--- Exercise inputs ---

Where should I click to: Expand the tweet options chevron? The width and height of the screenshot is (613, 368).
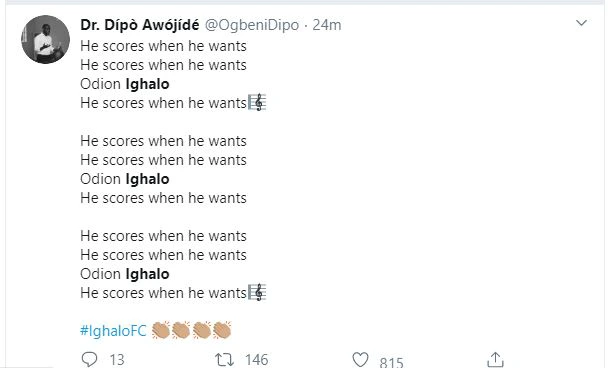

---
--- Exercise inputs ---

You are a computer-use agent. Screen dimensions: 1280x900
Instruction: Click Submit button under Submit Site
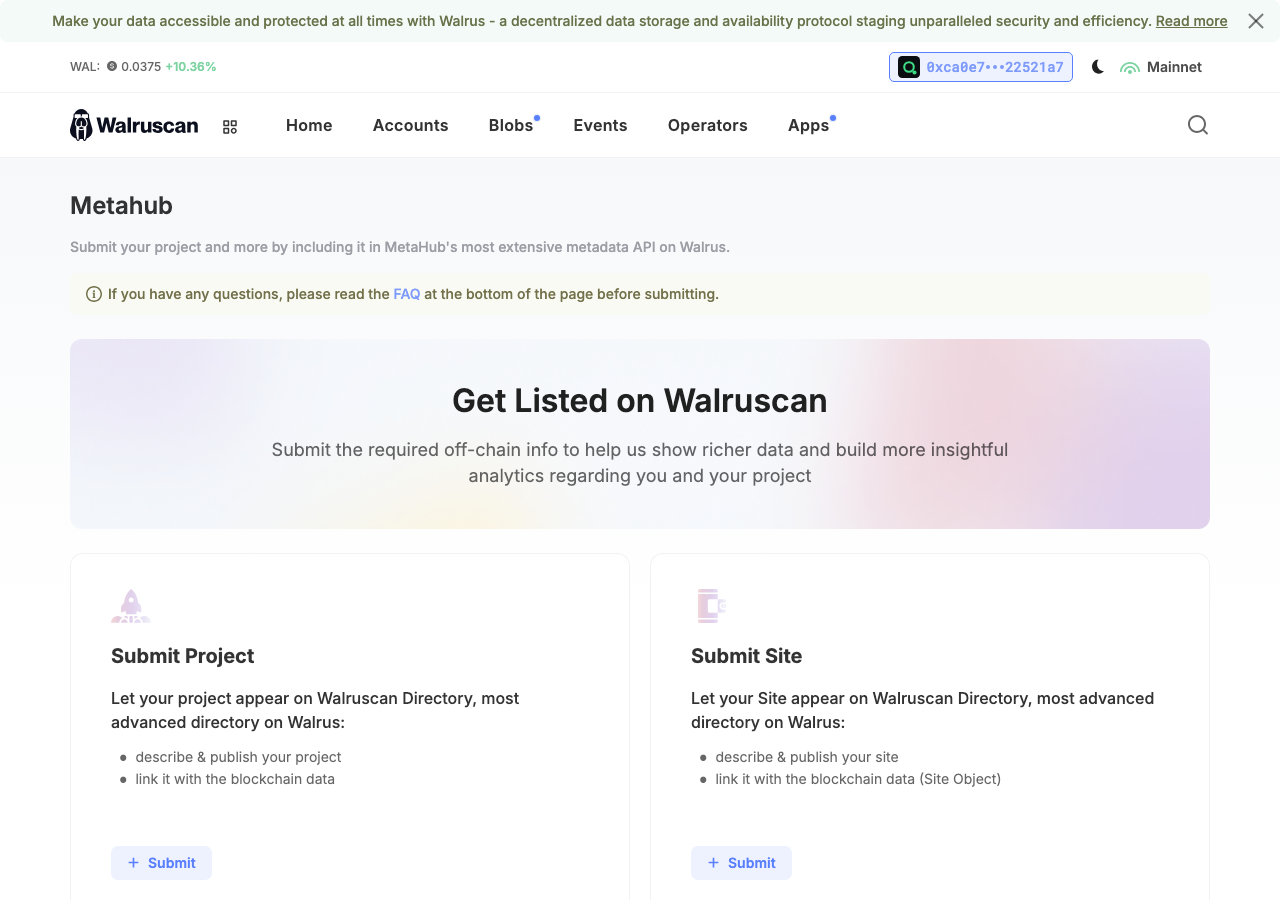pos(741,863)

---
--- Exercise inputs ---

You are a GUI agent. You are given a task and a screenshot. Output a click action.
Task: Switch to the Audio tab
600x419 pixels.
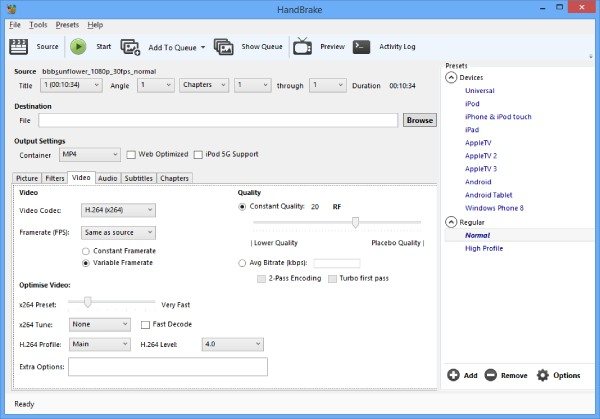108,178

---

Each line that contains "agent" is to be copied from the listing above.

§ **Reply to the task**
You are a computer-use agent. Screen dimensions: 1280x900
You are a GUI agent. You are given a task and a screenshot. Output a click action.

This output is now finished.